Mieszkańcy Orłowa Murowanego w powiecie krasnostawskim zorganizowani w komitet za punkt honoru postawili sobie wypełnienie ostatniej woli wielkiego społecznika i dobroczyńcy Kajetana hr. Kickiego. Po 138 latach, zgodnie z testamentem zmarłego, chcą pochować jego szczątki w gotowej krypcie miejscowego kościoła. Problem w tym, że społeczność Sobieszyna (pow. rycki), gdzie hrabia spoczywa, nie chce ich oddać.
Sobieszyn mówi „Nie”
,,...życzeniem jest mojem, ażeby zwłoki moje do tego kościoła (który miał być dopiero wybudowany w Orłowie Murowanym – dop. red.) przeniesione ostatecznie zostały )... – wyraził swoją ostatnią wolę hrabia Kicki.
– Dla nas, mieszkańców Orłowa i okolic, testament jest jasny i nie wzbudza żadnych wątpliwości – mówi krasnostawski regionalista Wojciech Werus, emocjonalnie związany z Orłowem. – Niestety, Parafia Podwyższenia Krzyża Świętego w Sobieszynie wraz z radą parafialną robi wszystko, aby uniemożliwić przeniesienie hr. Kajetana Kickiego i jego żony Marii do Orłowa Murowanego. Dzieje się tak mimo wcześniejszej zgody biskupa siedleckiego, który doskonale zna testament i nie podważa go.
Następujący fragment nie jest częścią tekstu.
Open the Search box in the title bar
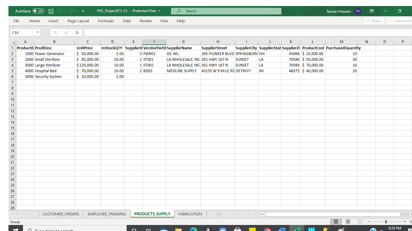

Z biskupem ks. Kazimierzem Gurdą rozmawiała w tej sprawie poseł PiS Teresa Hałas z Krasnegostawu, której towarzyszył jej partyjny kolega poseł Krzysztof Głuchowski.
– Biskup był pozytywnie nastawiony do naszej prośby – mówi poseł Hałas. – Ostateczne wydanie decyzji uzależnił jednak od stanowiska proboszcza z Sobieszyna i całej tamtejszej społeczności. Tymczasem proboszcz zwrócił się do różnych instytucji i mieszkańców o opinie na temat ewentualnego przekazania szczątków do Orłowa. Adresaci gremialnie odpowiedzieli „Nie”.
Siedem trumien
Cały olbrzymi majątek Kickiego rozdysponowała Rada Zapisów Majątku Kickiego. W efekcie m.in. w latach dwudziestych ubiegłego stulecia w Orłowie Murowanym stanął kościół wraz kryptą, jakiej życzył sobie hrabia. Tymczasem wcześniej również za jego pieniądze wystawiono kościół w Sobieszynie, gdzie spoczęli inni Kiccy i po śmierci w 1878 r. również sam Kajetan. W sumie znajduje się tam siedem trumien.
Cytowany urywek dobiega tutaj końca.